---- Working data

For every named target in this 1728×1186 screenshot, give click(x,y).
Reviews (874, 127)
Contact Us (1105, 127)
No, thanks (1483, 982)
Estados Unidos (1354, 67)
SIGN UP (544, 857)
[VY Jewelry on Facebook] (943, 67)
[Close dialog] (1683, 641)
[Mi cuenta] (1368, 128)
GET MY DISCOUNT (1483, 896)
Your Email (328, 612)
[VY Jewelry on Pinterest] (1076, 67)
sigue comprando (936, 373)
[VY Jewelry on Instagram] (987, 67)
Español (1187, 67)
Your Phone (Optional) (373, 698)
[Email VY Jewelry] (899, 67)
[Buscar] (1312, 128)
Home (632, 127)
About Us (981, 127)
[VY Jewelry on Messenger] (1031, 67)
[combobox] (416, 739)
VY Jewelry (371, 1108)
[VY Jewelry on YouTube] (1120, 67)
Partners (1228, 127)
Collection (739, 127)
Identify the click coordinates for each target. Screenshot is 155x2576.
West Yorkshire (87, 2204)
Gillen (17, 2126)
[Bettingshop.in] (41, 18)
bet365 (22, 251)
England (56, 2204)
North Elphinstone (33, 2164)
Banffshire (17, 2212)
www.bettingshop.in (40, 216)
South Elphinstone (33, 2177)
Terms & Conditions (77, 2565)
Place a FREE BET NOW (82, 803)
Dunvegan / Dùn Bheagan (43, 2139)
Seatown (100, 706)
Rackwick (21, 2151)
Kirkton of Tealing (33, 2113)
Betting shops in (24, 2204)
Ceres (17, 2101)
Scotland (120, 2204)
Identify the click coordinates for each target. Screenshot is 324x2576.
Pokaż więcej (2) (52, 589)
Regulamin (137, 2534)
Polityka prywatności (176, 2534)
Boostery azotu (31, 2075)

--------

**What you should do:** In the data, count the lines that include the string "each", then give that number and nothing more.

**Exercise answer:** 2